The simple search in perl is a very basic realtime search. It actaully reads the files and checks for matches. This is a great tool because it is always up to date and can read files in real time. Even if files have been recently modified, the search will read the current pages.

As you know, search engines are not quite the same. Since it is impossible to read billions of files each time a search is submitted, the results are preset or created in advance. It will often take considerable resources to create an index that has preset searches.

In cases where there are vast amounts of data to search it is not uncommon to run servers in the background that update the indexes as files are modified.

Searching files is one of the most basic functions yet one of the most depended on features of any website or database.

In database searches, the data can be more categorized so smaller numbers of records and easier to access than large pages.

The database design is usually closely related to the search process. By segmenting file data into smaller chunks like a product name you could search 100,000 names in one file. The name may be a key to the actual data file and if a name match is found the search script can open the datafile with that name to find more specific data.

The bigger the number of files the more complex the script will get.
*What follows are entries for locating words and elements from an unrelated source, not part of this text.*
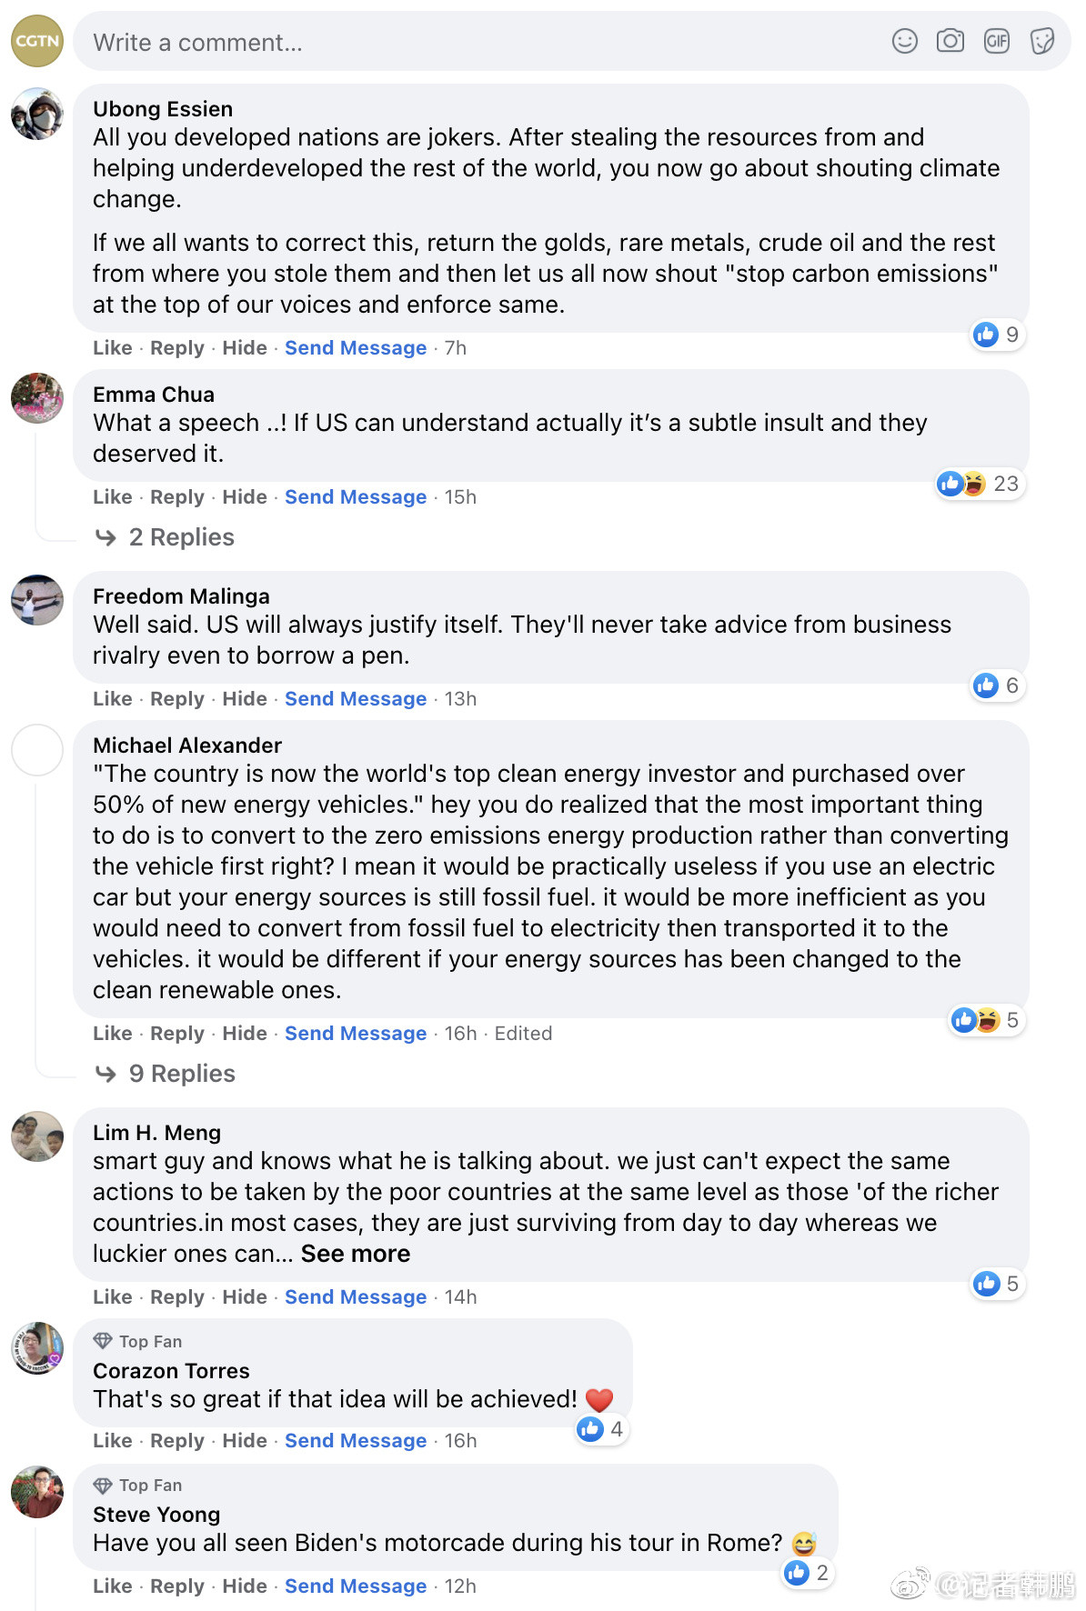Attach a photo using camera icon
This screenshot has width=1086, height=1611.
[950, 41]
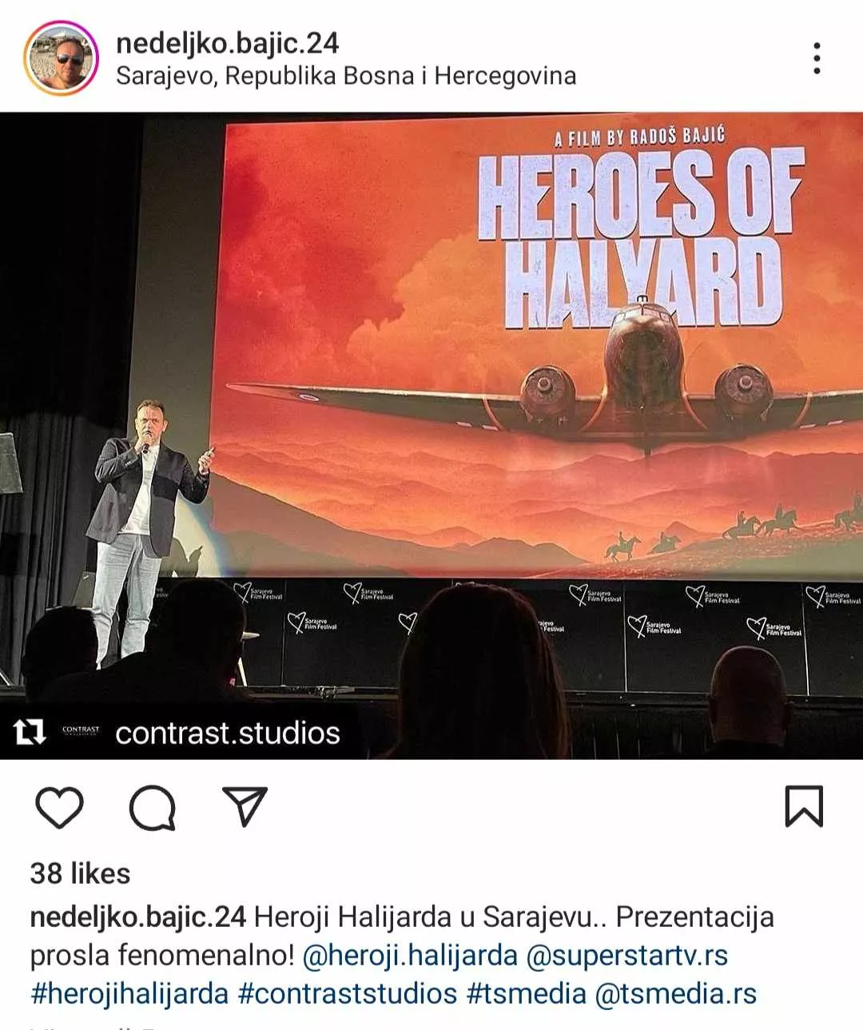The image size is (863, 1030).
Task: Tap the repost arrows icon
Action: tap(30, 731)
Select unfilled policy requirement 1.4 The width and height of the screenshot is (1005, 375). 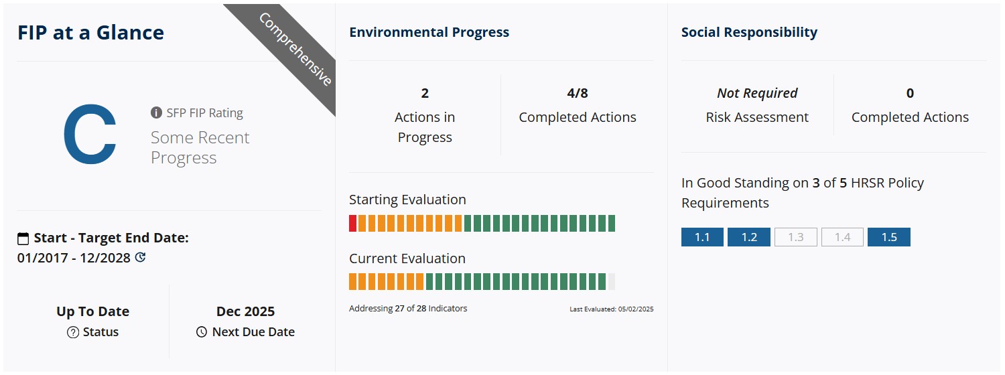[842, 237]
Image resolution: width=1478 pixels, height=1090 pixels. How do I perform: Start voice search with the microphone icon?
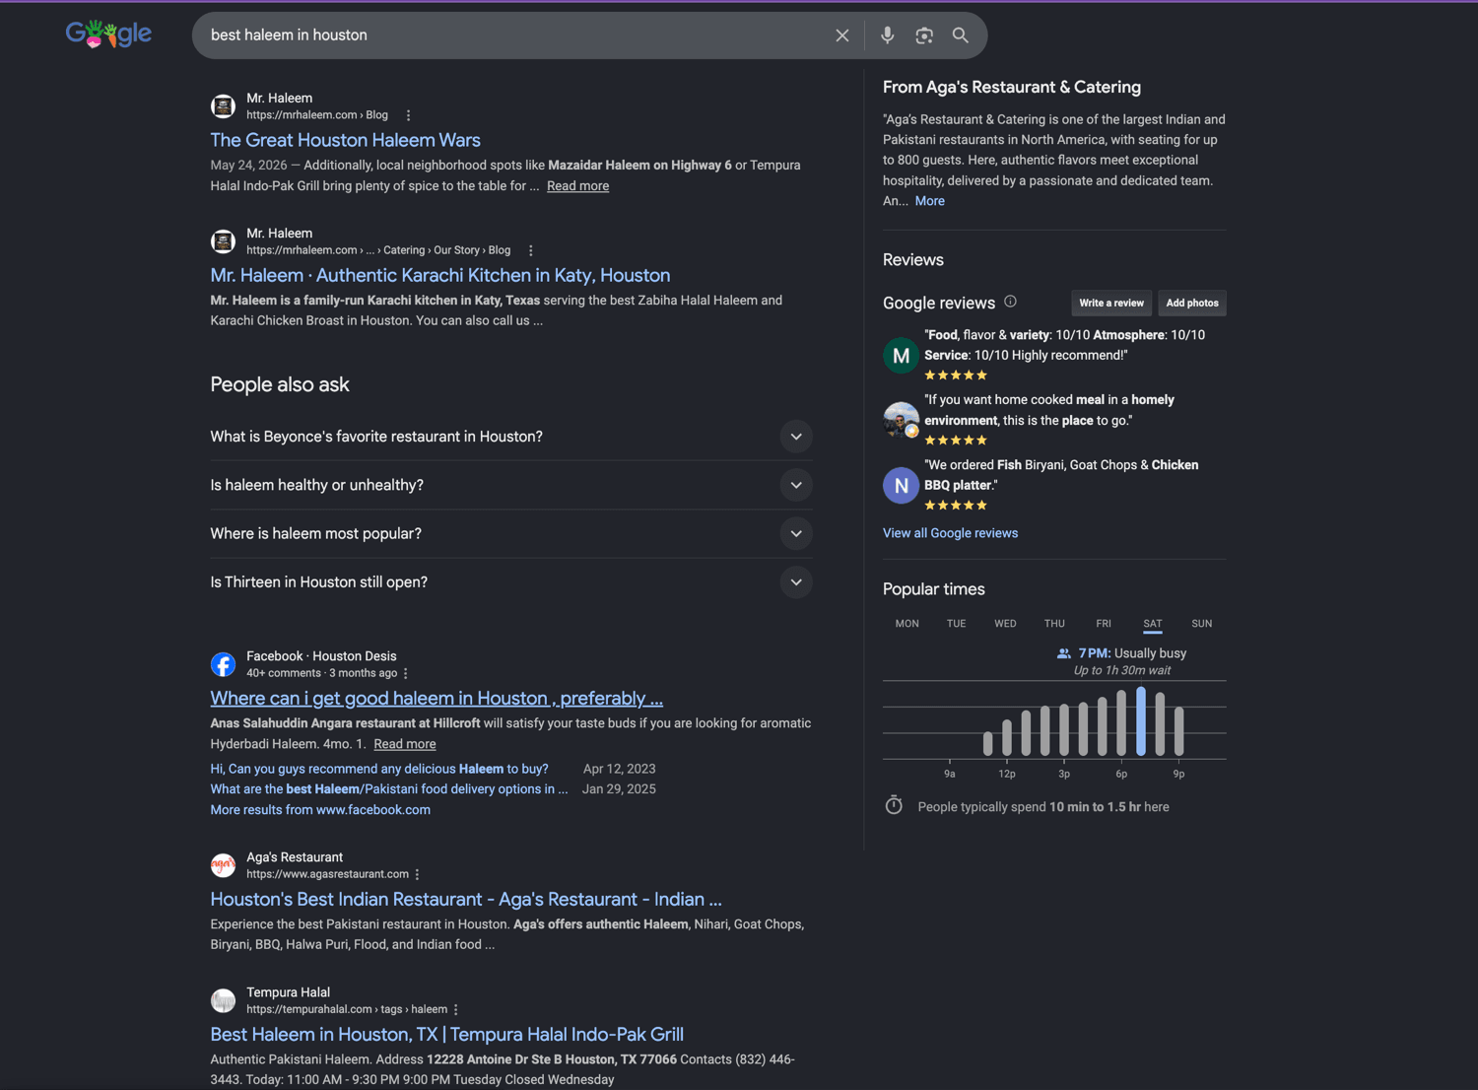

One million data records could be broken into 10 million parts to create faster searches.

For example, it is not necessary to search every line of every file for a phone number. If you have a file named for the actual phone number you can open it directly, or at least use it to reference the full datafile.

Since all large searches are custom written there is no way of telling how the programer is making it work. But it does get quite complicated and much more extensive than the simple search we have provided here.

You should understand the limitations of the simple search and not try to run it on a million pages. If you get to that point, you will need something much more advanced since you can't open and process a million files very quickly.

In most cases with site searches the pages are converted to datafiles and an inverted index is created to list the relative pages for keyword searches. This process can take long periods of time to compile and when changes are made the index needs to be updated making realtime searches more difficult.

Search engines like google take weeks to update their indexes with the data spanning thousands of servers. Searches can be simple or extremly complex, but the concepts are still the same. Matching keywords in files.